|Scientific Name:||Puffinus mauretanicus Lowe, 1921|
|Taxonomic Source(s):||Brooke, M. de L. 2004. Albatrosses and Petrels Across the World. Oxford University Press, Oxford.|
|Identification information:||33 cm. Medium-sized, rather dark shearwater. Upperparts dark brown contrasting slightly with the dirty, variably marked brown-whitish underparts. Most individuals show dusky undertail coverts and armpits. Similar spp. Easily told from Manx Shearwater P. puffinus by lack of strong contrast between upperparts and underparts. Dark individuals could be mistaken for Sooty Shearwater P. griseus but always show a white belly patch and lack the scythe-like wings and heavier flight of that species.|
|Red List Category & Criteria:||Critically Endangered A4bcde ver 3.1|
|Reviewer(s):||Butchart, S. & Symes, A.|
|Contributor(s):||Genovart, M., Andrews, D., Arcos, J., Blasco, J., Guilford, T., Louzao, M., McMinn, M., Oro, D., Porter, R. & Tanner, K.|
|Facilitator/Compiler(s):||Ashpole, J, Benstead, P., Bird, J., Calvert, R., Derhé, M., Harding, M., Lascelles, B., Martin, R, Moreno, R., O'Brien, A., Peet, N. & Symes, A.|
This species has a small breeding range and a relatively small population which is undergoing an extremely rapid decline, largely related to low adult (and immature) survival rates. Main threats are fisheries by-catch at sea and predation at breeding colonies by introduced mammals, factors that would explain the added mortality of the species. Population models predict over 90% decline in three generations with an average extinction time of about 60 years, hence qualifying the species as Critically Endangered.

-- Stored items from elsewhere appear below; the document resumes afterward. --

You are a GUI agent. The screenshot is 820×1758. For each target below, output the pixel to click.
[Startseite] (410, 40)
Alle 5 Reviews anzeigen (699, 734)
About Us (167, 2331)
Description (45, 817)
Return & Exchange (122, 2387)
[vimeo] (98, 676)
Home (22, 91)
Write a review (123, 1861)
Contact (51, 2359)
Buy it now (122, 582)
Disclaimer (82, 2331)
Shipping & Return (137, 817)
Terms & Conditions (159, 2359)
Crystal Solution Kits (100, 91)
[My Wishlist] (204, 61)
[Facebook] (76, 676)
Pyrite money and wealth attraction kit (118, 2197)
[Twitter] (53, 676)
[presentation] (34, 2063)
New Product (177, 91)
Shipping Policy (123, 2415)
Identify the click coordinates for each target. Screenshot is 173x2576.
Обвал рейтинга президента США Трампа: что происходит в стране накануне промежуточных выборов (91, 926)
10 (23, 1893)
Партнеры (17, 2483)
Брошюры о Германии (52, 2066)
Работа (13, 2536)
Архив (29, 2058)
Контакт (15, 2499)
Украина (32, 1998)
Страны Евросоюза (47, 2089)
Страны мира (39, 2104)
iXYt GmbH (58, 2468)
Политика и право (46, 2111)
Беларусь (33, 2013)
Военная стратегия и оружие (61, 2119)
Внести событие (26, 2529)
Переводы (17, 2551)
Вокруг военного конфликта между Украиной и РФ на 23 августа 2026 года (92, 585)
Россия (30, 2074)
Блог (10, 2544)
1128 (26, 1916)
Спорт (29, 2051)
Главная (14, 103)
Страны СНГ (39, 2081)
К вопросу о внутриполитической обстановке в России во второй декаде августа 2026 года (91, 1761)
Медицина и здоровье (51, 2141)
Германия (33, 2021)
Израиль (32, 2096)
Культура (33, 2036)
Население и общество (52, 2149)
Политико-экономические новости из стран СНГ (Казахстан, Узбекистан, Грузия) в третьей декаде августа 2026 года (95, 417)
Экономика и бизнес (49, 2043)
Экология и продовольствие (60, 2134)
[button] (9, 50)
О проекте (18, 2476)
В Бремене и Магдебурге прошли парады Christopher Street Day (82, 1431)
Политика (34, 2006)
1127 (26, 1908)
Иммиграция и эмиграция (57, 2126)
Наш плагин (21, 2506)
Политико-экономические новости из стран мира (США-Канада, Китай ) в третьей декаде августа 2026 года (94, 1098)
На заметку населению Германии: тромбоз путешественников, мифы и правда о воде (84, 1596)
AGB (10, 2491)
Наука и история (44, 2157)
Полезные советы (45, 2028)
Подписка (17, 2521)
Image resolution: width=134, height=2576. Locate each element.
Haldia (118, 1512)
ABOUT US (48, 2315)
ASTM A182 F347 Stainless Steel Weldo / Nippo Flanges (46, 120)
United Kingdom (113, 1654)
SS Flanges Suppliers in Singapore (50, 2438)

|Previously published Red List assessments:|
The species breeds exclusively in the Balearic Islands, Spain, occupying the five major island groups: Menorca, Mallorca, Cabrera, Ibiza and Formentera. During the breeding period (late February - early July) the main foraging areas are located along the Mediterranean shelf of the Iberian Peninsula, mainly around the central Catalan coast, the Ebro Delta-Columbretes area and the Cape Nao (Arcos and Oro 2002, Louzao et al. 2006a, Arcos et al. 2012a, Meier et al. 2015), potentially exploiting the closest productive areas with respect to their breeding colonies (Louzao et al. 2011a). Some birds also exploit foraging grounds at the extreme of their distribution in the continental shelf off Algeria and Morocco as well as in the Gulf of Lions (Ruiz and Martí 2004, Louzao et al. 2012, Meier et al. 2015, Afán 2016), in addition to the waters around the Balearic archipelago (Ruiz and Martí 2004, Louzao et al. 2011b). The bulk of the population leaves the Mediterranean after breeding, and concentrates off the Atlantic coasts of SW Europe in summer-autumn, mainly in Spain, Portugal and France, and also SW UK and NW Morocco (Le Mao and Yésou 1993, Ruiz and Martí 2004, Ramírez et al. 2008, Arcos et al. 2009, Guilford et al. 2012, Pérez-Roda 2015). Birds return to the western Mediterranean in autumn (mainly October), and spend the winter months roughly in the same foraging areas used during the breeding period (Le Mao and Yésou 1993, Ruiz and Martí 2004, Guilford et al. 2012).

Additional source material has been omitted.